# 25% Discount



## NetServe (Dec 3, 2012)

What is this 25% Discount

Regional is offering me this! I think this dont make sense(newborn to PP)

example: $2000.00 Job
Client takes 25%: $ 500.00 DISCOUNT!!!!
Materials : $ 400.00
60%-40% split : $ 1100.00 

60% (my money):$ 660.00
40% (regional) :$ 440.00

I went from a $2000.00 dollars job to a $660.00 dollars job + the material reinburstment WITH THIS REGIONAL. Where is the money here? what is this 25% discount that this guys are talking about? 60/40% split with the regional is this a regular screw-up. Anybody has seen something like this before? please help Are this guys just a bunch of thieves in black suites?


----------



## JDRM (Apr 16, 2012)

Welcome to the business! :thumbsup:


----------



## JDRM (Apr 16, 2012)

Sounds like ams.....


----------



## NetServe (Dec 3, 2012)

*25% discount*



JDRM said:


> Welcome to the business! :thumbsup:


 What is this 25% discount . they are keeping this money or what?


----------



## hammerhead (Apr 26, 2012)

All the way to the bottom of their pocket


----------



## BRADSConst (Oct 2, 2012)

NetServe said:


> What is this 25% Discount
> 
> Regional is offering me this! I think this dont make sense(newborn to PP)
> 
> ...


Here is how I would look at the math.

$2000 Job
$660 for you + material $400 is $1060

$1060 for a $2000 job is a 47% discount. 

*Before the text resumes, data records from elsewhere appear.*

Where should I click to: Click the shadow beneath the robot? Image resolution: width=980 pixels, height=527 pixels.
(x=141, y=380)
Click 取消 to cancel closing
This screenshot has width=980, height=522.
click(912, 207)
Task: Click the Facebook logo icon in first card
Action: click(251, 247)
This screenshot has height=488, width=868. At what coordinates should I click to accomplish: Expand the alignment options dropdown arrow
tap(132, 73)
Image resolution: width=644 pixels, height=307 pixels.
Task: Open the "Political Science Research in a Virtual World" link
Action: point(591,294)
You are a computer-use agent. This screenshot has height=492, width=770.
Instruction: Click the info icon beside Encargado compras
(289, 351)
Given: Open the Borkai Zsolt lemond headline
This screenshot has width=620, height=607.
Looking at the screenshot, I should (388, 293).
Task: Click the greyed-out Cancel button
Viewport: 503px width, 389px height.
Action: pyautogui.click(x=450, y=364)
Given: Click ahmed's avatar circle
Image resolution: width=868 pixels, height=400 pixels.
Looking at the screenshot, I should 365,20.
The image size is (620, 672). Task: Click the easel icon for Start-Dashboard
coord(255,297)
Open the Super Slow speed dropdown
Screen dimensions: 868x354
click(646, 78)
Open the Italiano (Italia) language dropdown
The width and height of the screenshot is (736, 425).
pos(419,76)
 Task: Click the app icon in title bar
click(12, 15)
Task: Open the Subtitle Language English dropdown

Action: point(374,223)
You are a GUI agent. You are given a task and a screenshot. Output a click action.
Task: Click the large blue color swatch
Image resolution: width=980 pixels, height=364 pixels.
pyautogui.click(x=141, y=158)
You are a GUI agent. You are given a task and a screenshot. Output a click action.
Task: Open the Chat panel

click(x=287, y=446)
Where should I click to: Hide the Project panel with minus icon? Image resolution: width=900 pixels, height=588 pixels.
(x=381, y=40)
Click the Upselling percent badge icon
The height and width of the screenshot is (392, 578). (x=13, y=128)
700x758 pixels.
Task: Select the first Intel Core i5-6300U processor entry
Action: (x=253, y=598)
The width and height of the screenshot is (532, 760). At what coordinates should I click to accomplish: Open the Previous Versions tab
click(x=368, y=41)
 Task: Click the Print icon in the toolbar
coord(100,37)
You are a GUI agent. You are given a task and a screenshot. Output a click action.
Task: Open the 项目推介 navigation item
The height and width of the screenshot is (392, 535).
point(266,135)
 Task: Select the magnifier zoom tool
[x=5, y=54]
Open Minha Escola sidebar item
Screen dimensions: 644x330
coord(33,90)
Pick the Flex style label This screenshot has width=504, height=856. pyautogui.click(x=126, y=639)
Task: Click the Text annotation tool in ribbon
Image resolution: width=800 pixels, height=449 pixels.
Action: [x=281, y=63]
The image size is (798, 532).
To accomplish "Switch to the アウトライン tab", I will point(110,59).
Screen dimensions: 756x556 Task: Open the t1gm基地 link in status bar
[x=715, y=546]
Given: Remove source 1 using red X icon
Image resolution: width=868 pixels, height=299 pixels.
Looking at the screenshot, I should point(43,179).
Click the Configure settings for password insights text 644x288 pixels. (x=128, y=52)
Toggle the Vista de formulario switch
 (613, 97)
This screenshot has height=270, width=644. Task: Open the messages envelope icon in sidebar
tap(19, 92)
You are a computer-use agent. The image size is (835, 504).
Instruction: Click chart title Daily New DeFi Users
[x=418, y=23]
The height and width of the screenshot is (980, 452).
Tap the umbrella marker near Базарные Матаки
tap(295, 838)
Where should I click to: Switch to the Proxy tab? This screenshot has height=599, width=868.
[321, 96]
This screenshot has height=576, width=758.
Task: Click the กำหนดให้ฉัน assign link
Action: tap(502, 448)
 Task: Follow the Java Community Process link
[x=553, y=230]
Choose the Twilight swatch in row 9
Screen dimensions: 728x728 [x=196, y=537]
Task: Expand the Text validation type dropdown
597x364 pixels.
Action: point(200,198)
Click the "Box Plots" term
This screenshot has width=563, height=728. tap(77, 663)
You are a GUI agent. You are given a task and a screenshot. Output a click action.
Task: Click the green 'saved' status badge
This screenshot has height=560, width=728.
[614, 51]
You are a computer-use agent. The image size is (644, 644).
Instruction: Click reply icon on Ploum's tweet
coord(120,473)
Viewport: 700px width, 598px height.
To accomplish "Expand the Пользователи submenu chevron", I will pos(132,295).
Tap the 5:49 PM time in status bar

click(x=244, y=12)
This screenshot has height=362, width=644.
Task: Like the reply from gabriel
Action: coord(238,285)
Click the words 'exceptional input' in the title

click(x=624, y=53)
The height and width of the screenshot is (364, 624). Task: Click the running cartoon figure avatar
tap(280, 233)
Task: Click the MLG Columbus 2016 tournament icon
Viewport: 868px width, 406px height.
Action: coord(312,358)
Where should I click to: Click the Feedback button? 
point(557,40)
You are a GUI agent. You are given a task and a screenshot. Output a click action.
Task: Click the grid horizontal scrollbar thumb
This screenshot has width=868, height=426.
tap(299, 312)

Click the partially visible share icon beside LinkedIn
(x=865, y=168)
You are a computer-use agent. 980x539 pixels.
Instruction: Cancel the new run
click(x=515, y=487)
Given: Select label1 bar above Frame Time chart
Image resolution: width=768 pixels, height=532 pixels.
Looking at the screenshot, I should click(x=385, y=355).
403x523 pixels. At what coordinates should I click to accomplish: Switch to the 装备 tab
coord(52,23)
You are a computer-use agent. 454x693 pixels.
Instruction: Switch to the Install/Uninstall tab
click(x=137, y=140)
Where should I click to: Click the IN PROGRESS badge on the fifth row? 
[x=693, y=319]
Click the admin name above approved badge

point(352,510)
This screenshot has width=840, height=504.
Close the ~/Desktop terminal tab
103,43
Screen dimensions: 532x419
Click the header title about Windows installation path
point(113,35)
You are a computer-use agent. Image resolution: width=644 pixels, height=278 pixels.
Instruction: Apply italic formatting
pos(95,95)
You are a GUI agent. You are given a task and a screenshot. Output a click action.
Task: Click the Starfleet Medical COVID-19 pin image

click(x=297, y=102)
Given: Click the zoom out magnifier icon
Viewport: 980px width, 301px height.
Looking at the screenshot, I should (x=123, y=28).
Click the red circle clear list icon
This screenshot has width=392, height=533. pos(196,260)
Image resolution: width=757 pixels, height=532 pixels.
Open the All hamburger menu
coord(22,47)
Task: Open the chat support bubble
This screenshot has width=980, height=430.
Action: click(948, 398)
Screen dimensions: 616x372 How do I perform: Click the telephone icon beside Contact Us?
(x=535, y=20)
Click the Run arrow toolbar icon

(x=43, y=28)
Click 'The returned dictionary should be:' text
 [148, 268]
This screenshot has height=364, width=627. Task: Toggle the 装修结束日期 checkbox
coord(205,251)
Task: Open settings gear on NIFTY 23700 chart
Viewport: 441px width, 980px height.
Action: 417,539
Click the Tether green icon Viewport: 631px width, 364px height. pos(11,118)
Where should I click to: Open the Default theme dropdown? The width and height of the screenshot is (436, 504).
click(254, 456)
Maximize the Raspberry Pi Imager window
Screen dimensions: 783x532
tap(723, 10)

I personally wouldn't accept a deal like that.


----------



## SwiftRes (Apr 12, 2012)

NetServe said:


> What is this 25% Discount
> 
> Regional is offering me this! I think this dont make sense(newborn to PP)
> 
> ...


 
I have never heard of a deal that that. At the worst I'd expect:
$2000 
- 25% to national that is giving regional the work = $1500
- 20% to regional that is giving you the work = $1200 to you. Even if they took their 20% off $2000, still $700 after materials.

But, on the flip side, just focus on the $660 you are getting and make sure you can make decent money off it. If you can, do it, if you can't, or it's borderline, turn it down. I don't think it's good to turn down the job simply because you think the regional is making too much money. How many hours will you have into this? Sounds like a tarp job maybe?


----------



## GTX63 (Apr 12, 2012)

NetServe said:


> What is this 25% Discount
> !!!! Are this guys just a bunch of thieves in black suites?


</p> 
Teenagers usually cannot afford suites.Yes, the discount is an industry norm. The Preservaton company charges contractors this fee for the favor of giving them business. Usually 20-25% and sometimes more. If you avoid the many pitfalls laid out in other threads, you can keep your take at about 70-75%. Chargebacks, no pays, cut invoices, qc followups, etc, can also take bites out too. The 50/50, 60/40 splits are popping up a little more lately, and I'm not sure why anyone would want to go into an arrangment like that.


----------



## NetServe (Dec 3, 2012)

*25% Discount? (thanks)*



GTX63 said:


> </p>
> Teenagers usually cannot afford suites.Yes, the discount is an industry norm. The Preservaton company charges contractors this fee for the favor of giving them business. Usually 20-25% and sometimes more. If you avoid the many pitfalls laid out in other threads, you can keep your take at about 70-75%. Chargebacks, no pays, cut invoices, qc followups, etc, can also take bites out too. The 50/50, 60/40 splits are popping up a little more lately, and I'm not sure why anyone would want to go into an arrangment like that.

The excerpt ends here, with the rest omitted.